Mais comment faisons-nous l’expérience des armes nucléaires ? De la démocratie ? De la paix ? Du changement climatique — si tant est que nous en fassions l’expérience ? Ces phénomènes opèrent à des échelles totalement différentes. Je ne fais pas l’expérience des armes nucléaires. Si la démocratie se réduit à voter pendant cinq minutes tous les deux ou trois ans, le registre expérientiel est presque vide.

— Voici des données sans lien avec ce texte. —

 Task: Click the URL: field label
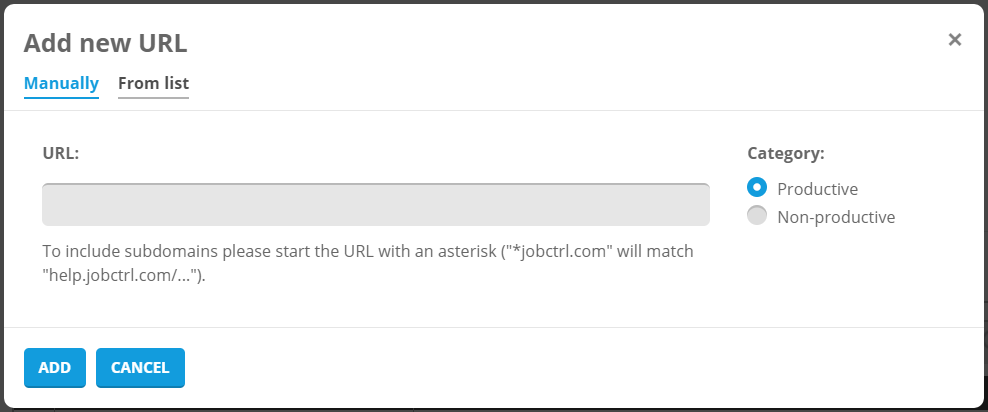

L’écart devient encore plus évident lorsque l’on considère quelque chose de beaucoup plus vaste : l’histoire humaine elle-même. Nous pouvons réciter ses étapes importantes : 300 000 avant J.-C. : apparition de l’Homo sapiens en Afrique ; 70 000 à 10 000 avant J.-C. : migration mondiale et culture symbolique ; vers 10 000 avant J.-C. : agriculture et villes ; vers 3 000 avant J.-C. – 1500 après J.-C. : États, empires, religions ; 1760 à 1900 : la révolution industrielle ; 1945 à aujourd’hui : l’ère nucléaire, spatiale et numérique, une ère de responsabilité à l’échelle planétaire.

Ce développement est extraordinaire. Mais pouvons-nous imaginer ce parcours du point de vue de l’expérience vécue plutôt que comme des dates dans un manuel scolaire ? Il reste une dimension sous-développée de la conscience humaine : la capacité à nous percevoir comme des participants à un long processus historique.

Comment, alors, faisons-nous l’expérience de la vie elle-même ? S’agit-il simplement de naître, de grandir, de travailler, de fonder une famille, de prendre sa retraite et de mourir ? Si cela suffisait, nous ne nous soucierions pas autant de l’histoire, de l’héritage ou de ce qui nous succédera.

Lorsque l’expérience se réduit au présent immédiat, la vie commence à ressembler à ce que Jean-Paul Sartre et Albert Camus ont décrit comme l’absurde, une succession d’événements sans direction. Mais la situation actuelle nous pousse, que nous le reconnaissions ou non, à approfondir notre expérience intérieure et à élargir notre sentiment de connexion à travers le temps.

La question n’est plus seulement de savoir comment gérer le présent, mais comment ouvrir l’avenir de l’humanité. Comment cultiver chez les nouvelles générations la capacité de vivre la vie dans toute son étendue : passé et avenir, individuel et collectif, obscurité et lumière ?

Tel est le défi de notre époque.

En ce sens, Silo a insisté sur un point décisif : l’avenir est la priorité. Ce n’est pas l’inertie du passé, ni l’urgence du présent, mais la direction vers laquelle l’expérience humaine se dirige. « C’est le futur, écrivait-il, qui donne un sens au présent. »

Sans horizon futur, nous restons prisonniers de l’immédiateté, répétant des schémas, générant du mouvement sans transformation, confondant réaction et direction. La tâche qui nous attend n’est pas simplement de résoudre des problèmes, mais d’élargir la profondeur et l’échelle de l’expérience humaine elle-même.